◆ Your objective
Two lines mark the range in the entries below: the one holding "Click the notifications" and the one holding "Task: Click the minus marker beside line 1507". Set down those two and all lines between them, exactly.

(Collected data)
•••

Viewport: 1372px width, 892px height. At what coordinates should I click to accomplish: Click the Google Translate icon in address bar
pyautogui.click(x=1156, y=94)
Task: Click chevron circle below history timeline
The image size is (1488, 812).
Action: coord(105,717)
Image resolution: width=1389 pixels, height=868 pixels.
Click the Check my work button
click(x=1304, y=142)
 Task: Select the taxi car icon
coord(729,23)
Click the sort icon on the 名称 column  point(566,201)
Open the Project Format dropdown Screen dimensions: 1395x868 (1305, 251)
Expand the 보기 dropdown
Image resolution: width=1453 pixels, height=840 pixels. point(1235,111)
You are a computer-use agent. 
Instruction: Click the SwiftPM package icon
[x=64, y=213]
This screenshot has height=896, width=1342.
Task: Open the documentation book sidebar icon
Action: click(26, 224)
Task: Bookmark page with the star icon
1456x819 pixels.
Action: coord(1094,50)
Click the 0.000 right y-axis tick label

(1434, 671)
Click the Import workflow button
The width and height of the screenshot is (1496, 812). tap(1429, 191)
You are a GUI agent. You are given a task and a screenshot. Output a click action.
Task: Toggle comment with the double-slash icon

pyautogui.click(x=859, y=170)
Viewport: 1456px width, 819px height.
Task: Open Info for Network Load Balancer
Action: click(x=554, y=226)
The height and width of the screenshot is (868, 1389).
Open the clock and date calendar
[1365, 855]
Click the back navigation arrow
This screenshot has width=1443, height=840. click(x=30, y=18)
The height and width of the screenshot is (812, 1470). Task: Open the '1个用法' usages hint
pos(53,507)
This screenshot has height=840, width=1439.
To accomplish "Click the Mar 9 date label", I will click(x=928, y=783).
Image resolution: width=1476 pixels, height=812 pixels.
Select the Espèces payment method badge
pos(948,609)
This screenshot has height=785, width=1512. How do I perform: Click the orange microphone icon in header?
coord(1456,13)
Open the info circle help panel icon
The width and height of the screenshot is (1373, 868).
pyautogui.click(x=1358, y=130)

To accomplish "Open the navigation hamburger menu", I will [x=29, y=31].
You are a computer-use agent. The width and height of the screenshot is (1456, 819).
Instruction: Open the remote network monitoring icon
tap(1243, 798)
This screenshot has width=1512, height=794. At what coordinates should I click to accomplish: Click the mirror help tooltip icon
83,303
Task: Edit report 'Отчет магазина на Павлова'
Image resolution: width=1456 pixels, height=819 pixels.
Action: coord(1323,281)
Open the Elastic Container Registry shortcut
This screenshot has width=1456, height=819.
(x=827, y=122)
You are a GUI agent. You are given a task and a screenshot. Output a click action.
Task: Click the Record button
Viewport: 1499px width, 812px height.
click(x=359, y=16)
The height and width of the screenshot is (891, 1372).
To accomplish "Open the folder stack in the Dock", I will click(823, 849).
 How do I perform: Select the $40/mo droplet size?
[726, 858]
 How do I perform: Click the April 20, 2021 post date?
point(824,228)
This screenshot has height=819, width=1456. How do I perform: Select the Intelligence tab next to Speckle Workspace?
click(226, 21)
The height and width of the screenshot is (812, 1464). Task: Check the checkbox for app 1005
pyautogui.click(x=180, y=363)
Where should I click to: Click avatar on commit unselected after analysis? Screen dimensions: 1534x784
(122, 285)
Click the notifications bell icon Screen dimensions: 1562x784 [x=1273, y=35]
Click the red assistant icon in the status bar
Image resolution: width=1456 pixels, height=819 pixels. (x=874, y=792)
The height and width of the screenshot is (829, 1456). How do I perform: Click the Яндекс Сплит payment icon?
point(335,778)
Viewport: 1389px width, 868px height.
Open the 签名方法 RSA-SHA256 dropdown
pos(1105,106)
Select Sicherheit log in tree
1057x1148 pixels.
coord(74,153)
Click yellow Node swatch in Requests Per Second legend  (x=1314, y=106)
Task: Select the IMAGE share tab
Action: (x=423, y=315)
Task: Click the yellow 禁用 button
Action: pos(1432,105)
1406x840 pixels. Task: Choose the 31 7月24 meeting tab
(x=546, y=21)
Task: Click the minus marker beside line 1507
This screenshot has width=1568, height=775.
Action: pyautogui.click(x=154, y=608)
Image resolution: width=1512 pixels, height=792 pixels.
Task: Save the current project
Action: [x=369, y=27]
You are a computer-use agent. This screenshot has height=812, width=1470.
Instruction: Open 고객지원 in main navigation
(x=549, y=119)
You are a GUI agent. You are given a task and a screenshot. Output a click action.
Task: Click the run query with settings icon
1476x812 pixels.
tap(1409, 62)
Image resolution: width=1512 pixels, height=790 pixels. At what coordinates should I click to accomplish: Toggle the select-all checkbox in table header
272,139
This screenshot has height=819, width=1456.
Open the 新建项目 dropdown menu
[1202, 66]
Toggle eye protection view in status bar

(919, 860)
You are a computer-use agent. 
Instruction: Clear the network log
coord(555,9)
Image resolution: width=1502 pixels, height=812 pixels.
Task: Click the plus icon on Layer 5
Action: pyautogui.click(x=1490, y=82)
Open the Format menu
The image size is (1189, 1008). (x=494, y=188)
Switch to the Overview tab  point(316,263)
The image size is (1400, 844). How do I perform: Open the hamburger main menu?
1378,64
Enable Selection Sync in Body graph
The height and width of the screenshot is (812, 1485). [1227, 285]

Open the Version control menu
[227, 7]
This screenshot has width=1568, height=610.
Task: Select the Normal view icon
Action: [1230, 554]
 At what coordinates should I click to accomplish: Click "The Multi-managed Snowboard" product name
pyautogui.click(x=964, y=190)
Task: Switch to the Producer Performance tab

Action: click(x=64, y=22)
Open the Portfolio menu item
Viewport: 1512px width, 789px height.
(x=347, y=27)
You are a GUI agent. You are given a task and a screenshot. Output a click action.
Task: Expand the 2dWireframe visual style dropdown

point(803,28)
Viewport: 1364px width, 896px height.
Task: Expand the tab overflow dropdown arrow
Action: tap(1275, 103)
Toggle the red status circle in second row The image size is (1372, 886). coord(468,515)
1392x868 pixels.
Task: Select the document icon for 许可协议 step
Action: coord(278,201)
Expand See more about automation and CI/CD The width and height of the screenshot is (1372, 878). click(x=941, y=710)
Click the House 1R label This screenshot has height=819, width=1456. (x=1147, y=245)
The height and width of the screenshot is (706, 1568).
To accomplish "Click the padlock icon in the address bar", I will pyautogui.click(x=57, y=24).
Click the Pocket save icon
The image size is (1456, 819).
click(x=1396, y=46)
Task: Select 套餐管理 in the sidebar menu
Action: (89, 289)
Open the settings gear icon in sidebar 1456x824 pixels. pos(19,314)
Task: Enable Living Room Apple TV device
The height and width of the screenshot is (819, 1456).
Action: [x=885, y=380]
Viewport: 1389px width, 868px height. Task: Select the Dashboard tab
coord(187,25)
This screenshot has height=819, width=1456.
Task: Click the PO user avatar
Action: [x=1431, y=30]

•••

◆ Task result
Click the notifications bell icon Screen dimensions: 1562x784 [x=1273, y=35]
Click the red assistant icon in the status bar
Image resolution: width=1456 pixels, height=819 pixels. (x=874, y=792)
The height and width of the screenshot is (829, 1456). How do I perform: Click the Яндекс Сплит payment icon?
point(335,778)
Viewport: 1389px width, 868px height.
Open the 签名方法 RSA-SHA256 dropdown
pos(1105,106)
Select Sicherheit log in tree
1057x1148 pixels.
coord(74,153)
Click yellow Node swatch in Requests Per Second legend  (x=1314, y=106)
Task: Select the IMAGE share tab
Action: (x=423, y=315)
Task: Click the yellow 禁用 button
Action: pos(1432,105)
1406x840 pixels. Task: Choose the 31 7月24 meeting tab
(x=546, y=21)
Task: Click the minus marker beside line 1507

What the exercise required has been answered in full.